START GIVEN DATA

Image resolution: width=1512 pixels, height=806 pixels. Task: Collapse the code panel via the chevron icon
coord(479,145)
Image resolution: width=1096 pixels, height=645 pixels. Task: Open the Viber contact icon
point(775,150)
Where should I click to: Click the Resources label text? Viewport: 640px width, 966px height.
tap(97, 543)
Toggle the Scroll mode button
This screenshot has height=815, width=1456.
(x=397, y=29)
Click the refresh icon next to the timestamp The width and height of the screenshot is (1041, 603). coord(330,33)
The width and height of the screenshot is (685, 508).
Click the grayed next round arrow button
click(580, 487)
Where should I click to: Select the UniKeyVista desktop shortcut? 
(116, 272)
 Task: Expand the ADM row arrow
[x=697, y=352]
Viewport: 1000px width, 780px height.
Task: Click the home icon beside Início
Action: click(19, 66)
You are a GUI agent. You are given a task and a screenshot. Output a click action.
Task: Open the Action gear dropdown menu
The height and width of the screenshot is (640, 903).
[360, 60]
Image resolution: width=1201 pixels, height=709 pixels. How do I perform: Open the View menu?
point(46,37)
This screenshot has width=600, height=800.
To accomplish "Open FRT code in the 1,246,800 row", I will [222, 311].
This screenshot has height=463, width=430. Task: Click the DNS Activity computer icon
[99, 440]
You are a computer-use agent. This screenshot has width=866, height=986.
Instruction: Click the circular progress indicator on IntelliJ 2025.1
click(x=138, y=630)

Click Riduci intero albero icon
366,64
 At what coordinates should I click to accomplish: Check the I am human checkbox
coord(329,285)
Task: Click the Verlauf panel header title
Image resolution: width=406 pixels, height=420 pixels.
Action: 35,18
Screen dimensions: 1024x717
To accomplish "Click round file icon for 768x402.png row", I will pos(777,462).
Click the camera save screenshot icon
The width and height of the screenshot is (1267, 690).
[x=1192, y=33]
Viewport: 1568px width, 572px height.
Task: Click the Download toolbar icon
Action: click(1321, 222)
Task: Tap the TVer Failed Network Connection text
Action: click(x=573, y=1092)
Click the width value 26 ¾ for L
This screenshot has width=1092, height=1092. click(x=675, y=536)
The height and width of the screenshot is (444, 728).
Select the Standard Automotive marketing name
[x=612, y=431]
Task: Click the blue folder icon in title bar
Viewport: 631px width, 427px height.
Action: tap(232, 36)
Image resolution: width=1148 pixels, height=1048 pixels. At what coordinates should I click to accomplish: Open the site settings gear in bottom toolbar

END GIVEN DATA

- **TASK REQUIREMENTS**: Determine how many lines of this listing contain "agent", and give only the number.

- **EXERCISE OUTPUT**: 2